§ **Work to be completed**: Gather from the listing below each line that includes the word "question", and copy it.
┏━━
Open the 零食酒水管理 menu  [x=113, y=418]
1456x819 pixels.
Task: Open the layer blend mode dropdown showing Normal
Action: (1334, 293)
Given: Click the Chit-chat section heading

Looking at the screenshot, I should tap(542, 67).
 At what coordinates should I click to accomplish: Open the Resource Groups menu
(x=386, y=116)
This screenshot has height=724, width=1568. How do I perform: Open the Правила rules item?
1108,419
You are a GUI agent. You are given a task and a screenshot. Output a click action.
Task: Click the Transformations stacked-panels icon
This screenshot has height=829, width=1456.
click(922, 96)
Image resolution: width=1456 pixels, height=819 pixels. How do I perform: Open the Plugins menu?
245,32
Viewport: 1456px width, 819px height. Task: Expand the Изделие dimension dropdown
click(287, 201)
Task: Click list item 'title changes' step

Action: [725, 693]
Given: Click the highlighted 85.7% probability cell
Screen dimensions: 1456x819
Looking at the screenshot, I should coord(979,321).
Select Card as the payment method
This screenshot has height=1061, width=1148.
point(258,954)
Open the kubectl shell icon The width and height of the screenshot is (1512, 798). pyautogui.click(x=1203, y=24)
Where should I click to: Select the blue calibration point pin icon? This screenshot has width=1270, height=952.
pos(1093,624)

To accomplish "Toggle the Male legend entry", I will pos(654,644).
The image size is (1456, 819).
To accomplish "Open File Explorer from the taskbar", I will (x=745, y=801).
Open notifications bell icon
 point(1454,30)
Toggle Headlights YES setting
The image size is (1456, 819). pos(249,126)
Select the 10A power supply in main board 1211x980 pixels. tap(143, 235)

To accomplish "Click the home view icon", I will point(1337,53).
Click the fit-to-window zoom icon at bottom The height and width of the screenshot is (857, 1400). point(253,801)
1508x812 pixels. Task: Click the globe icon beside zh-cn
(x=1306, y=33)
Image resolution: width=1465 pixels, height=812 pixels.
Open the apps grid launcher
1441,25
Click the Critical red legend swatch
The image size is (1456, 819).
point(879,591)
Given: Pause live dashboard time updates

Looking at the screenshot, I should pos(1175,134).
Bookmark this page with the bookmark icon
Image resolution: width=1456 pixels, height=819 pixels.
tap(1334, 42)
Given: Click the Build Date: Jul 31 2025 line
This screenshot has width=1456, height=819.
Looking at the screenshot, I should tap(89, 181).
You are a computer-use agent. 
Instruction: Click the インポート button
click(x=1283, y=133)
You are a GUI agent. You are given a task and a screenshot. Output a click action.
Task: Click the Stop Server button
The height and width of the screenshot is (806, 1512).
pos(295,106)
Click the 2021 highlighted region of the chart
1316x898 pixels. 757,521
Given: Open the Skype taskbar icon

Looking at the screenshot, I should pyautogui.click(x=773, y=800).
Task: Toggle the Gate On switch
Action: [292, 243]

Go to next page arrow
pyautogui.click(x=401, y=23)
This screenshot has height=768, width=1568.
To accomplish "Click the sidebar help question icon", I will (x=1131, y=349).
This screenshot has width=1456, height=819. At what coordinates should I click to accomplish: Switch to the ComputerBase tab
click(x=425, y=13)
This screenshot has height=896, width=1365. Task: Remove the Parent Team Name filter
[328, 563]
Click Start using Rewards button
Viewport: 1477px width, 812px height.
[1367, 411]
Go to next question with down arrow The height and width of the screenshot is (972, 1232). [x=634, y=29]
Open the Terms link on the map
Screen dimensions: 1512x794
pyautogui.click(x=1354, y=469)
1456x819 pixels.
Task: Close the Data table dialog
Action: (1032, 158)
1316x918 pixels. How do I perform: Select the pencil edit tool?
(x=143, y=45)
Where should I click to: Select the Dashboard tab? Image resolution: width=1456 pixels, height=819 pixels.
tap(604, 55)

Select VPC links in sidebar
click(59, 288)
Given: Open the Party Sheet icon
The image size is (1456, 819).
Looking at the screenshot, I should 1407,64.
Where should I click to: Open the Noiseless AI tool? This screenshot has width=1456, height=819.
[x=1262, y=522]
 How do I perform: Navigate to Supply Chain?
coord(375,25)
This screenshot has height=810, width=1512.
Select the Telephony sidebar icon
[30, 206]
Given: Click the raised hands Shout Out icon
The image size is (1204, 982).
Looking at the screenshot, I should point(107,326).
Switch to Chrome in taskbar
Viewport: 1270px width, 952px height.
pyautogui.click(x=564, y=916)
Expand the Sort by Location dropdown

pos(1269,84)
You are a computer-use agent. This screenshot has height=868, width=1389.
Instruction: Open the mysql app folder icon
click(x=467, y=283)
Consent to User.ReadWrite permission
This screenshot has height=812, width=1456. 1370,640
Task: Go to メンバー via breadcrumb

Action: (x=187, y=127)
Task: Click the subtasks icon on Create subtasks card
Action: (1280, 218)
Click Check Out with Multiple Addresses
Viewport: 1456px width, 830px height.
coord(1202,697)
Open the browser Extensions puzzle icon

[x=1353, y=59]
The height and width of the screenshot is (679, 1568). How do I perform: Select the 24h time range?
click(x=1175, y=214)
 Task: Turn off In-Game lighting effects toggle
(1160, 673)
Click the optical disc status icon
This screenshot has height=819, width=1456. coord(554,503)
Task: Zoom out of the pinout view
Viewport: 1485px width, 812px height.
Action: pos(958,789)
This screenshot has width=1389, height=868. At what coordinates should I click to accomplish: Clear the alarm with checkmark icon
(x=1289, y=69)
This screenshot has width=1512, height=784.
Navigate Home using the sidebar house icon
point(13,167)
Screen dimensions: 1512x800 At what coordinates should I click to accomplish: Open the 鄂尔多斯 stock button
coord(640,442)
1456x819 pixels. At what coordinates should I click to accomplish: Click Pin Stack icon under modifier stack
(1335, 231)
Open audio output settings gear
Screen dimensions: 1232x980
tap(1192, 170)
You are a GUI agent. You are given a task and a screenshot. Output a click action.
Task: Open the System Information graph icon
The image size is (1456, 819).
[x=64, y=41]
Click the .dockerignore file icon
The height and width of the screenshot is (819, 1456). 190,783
┗━━
§ **Written answer**:
To accomplish "Click the sidebar help question icon", I will (x=1131, y=349).
Go to next question with down arrow The height and width of the screenshot is (972, 1232). [x=634, y=29]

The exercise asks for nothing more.